Collected data entries:
---------------
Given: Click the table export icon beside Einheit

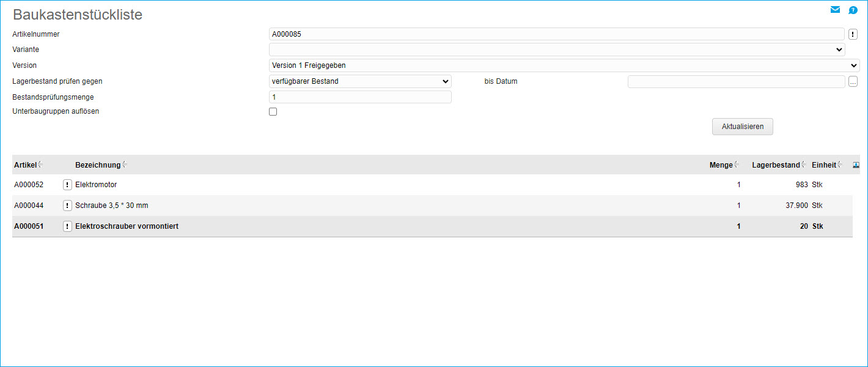Looking at the screenshot, I should pos(856,165).
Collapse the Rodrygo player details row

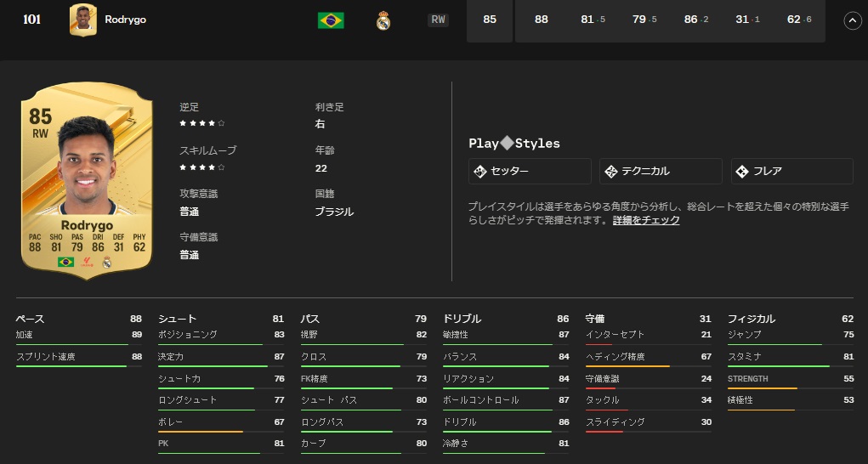coord(852,20)
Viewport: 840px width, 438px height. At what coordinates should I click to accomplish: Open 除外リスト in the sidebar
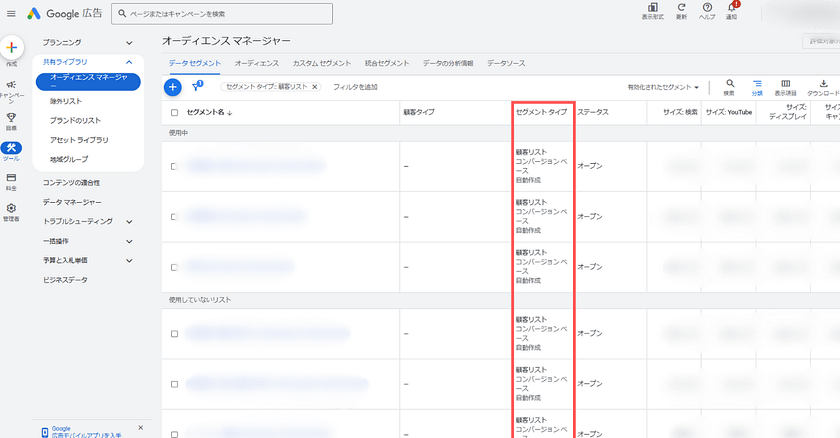coord(66,101)
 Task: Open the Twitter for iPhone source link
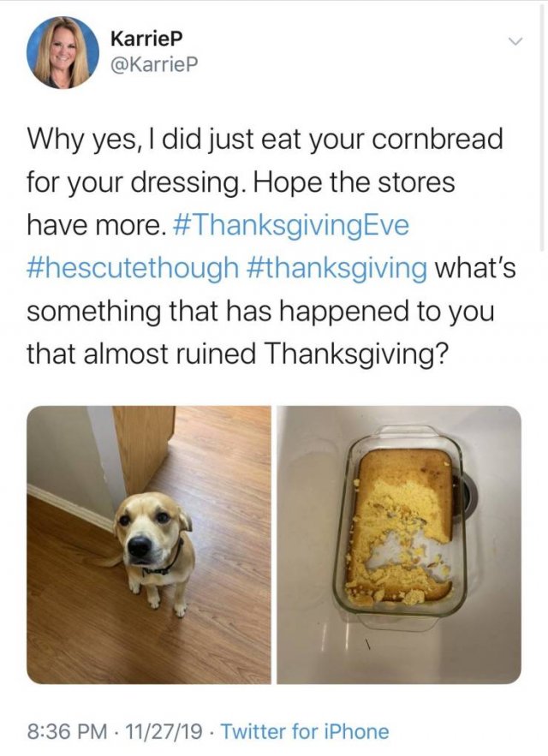[305, 731]
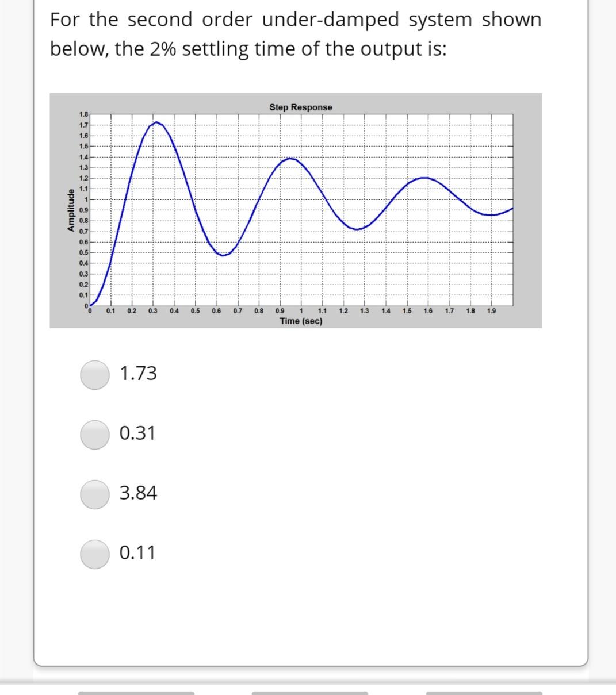Click the 1.8 amplitude tick label

click(82, 114)
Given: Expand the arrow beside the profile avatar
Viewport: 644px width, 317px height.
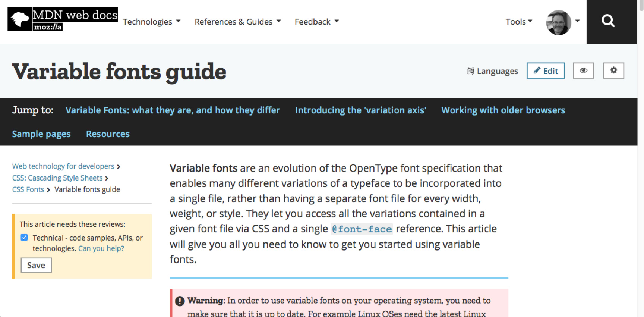Looking at the screenshot, I should click(x=577, y=21).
---------------
▶ **TASK TO COMPLETE**: Provide the lines again, unchanged, from where the data above begins through the line containing "Given: Expand the", both ends included, omitting pictures and adding nothing.

▶ **SOLUTION TO THE PROBLEM**:
Given: Click the table export icon beside Einheit

Looking at the screenshot, I should pos(856,165).
Collapse the Rodrygo player details row

coord(852,20)
Viewport: 840px width, 438px height. At what coordinates should I click to accomplish: Open 除外リスト in the sidebar
coord(66,101)
 Task: Open the Twitter for iPhone source link
[305, 731]
Click the 1.8 amplitude tick label

click(82, 114)
Given: Expand the arrow beside the profile avatar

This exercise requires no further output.